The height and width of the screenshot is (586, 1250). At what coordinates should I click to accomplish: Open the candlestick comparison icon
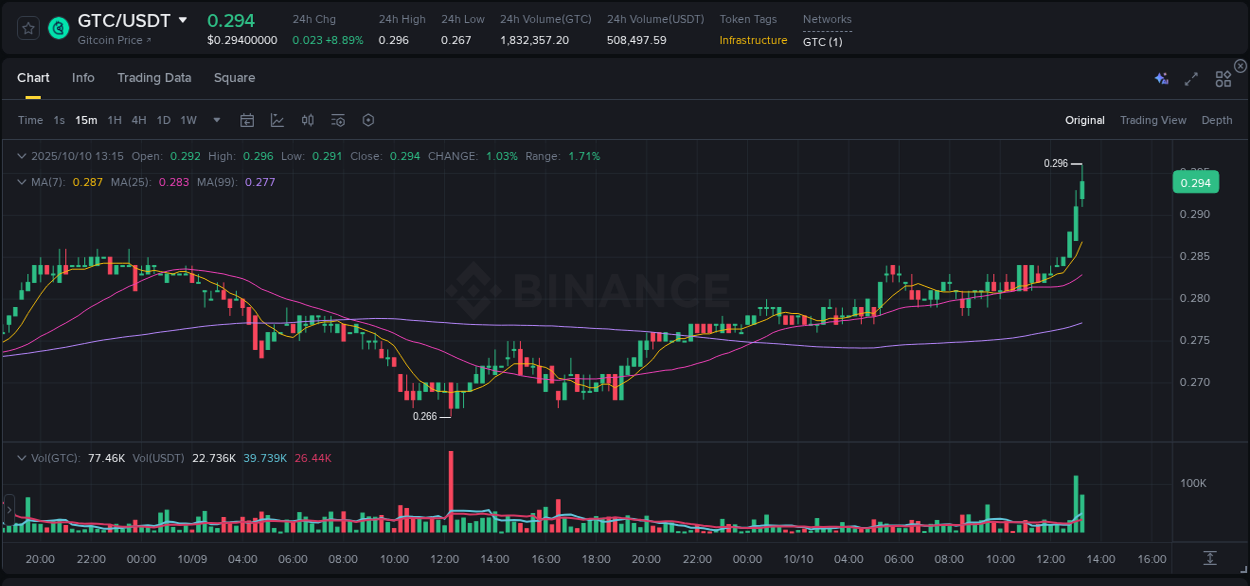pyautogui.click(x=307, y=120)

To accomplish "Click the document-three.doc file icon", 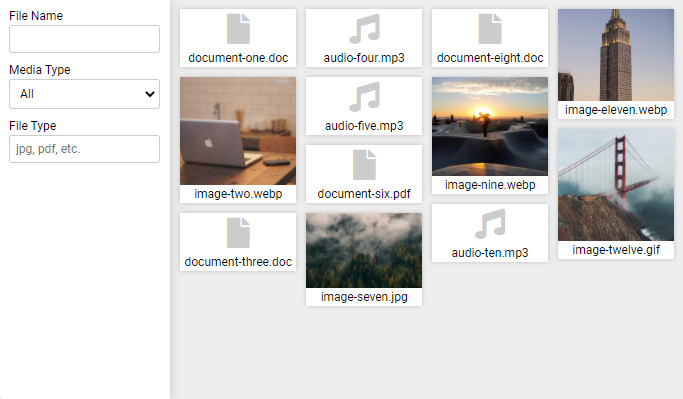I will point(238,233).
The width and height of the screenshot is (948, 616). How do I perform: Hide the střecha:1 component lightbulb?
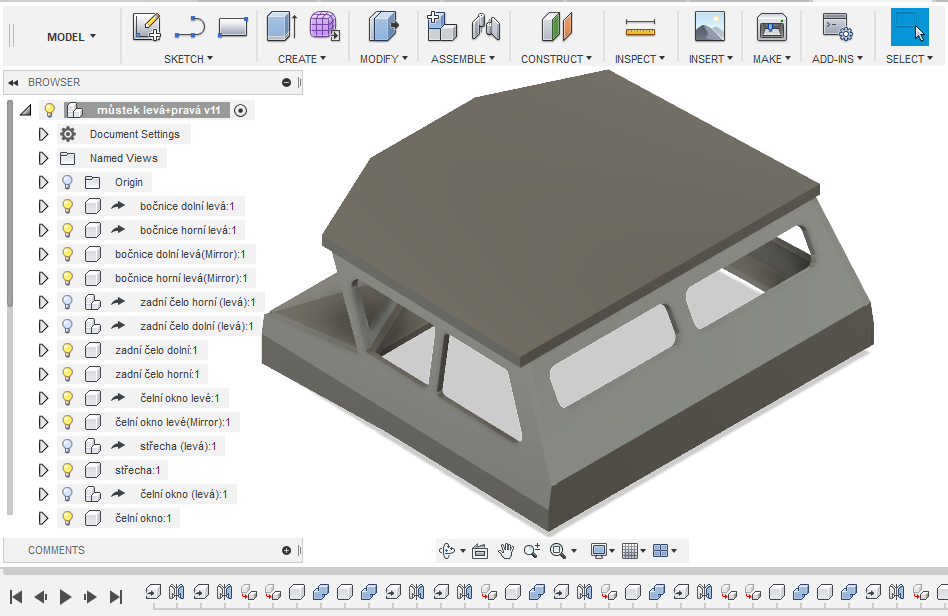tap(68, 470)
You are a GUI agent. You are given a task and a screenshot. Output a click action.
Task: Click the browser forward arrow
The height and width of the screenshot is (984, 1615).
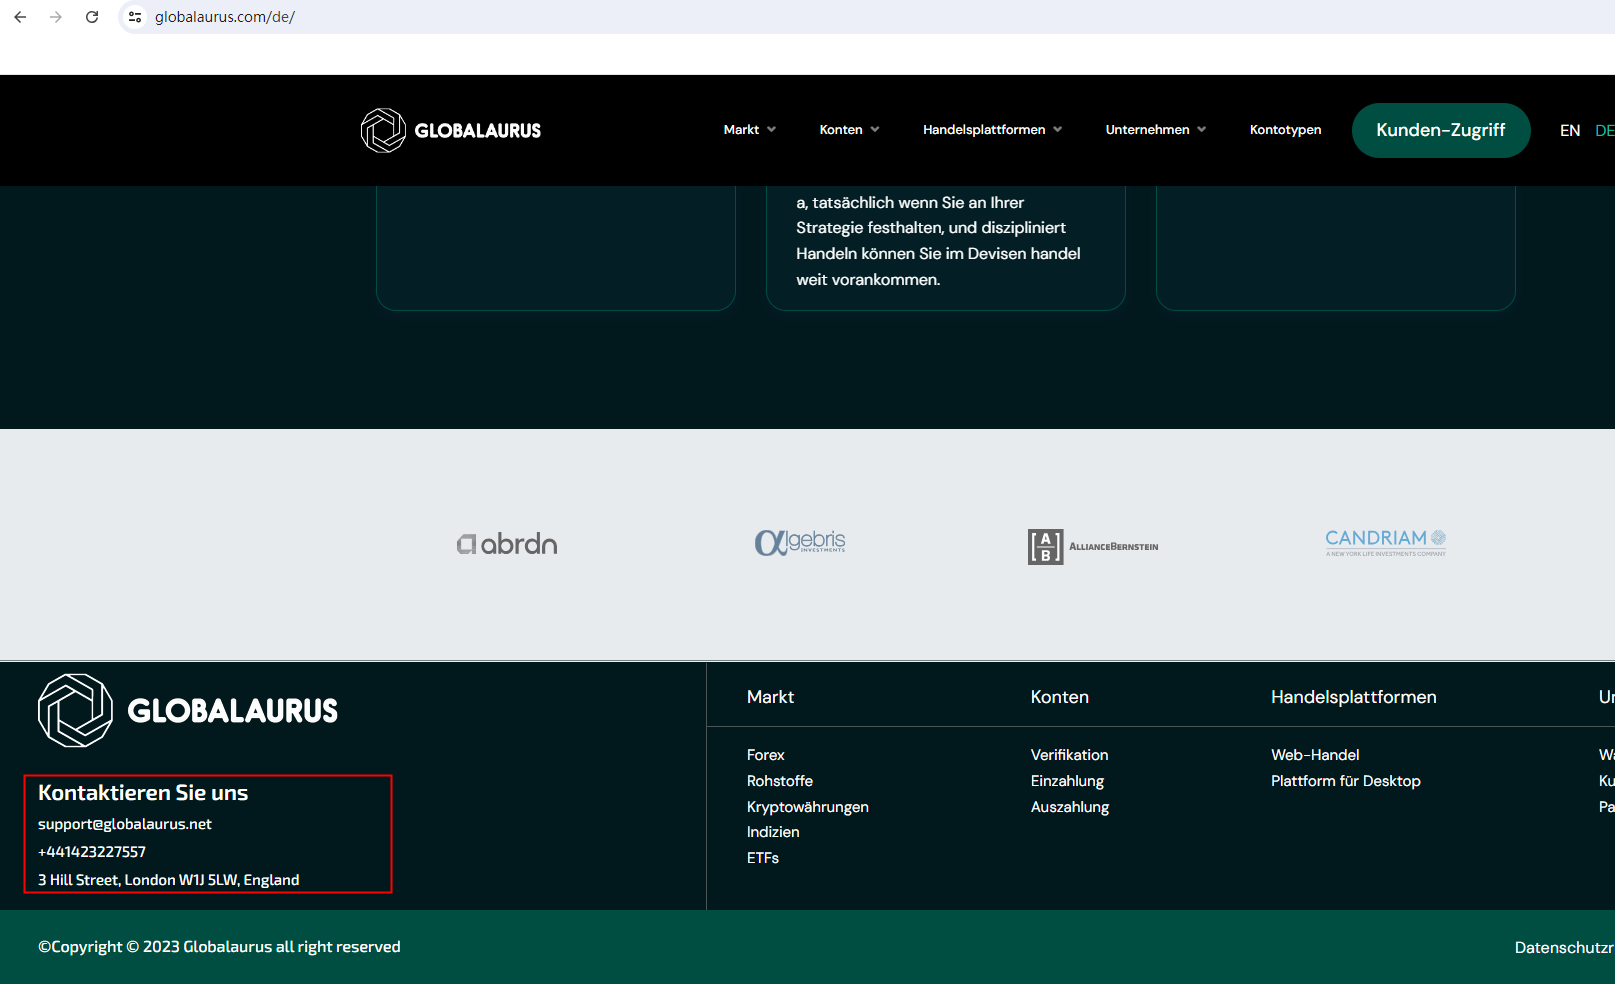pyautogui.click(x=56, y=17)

## [What the task requires]
If a line falls between the one containing "You are a GUI" and the last line of the entries above, both included, reproduce it exactly; leave the pictures out.

## [Expected answer]
You are a GUI agent. You are given a task and a screenshot. Output a click action.
Task: Click the browser forward arrow
The height and width of the screenshot is (984, 1615).
pyautogui.click(x=56, y=17)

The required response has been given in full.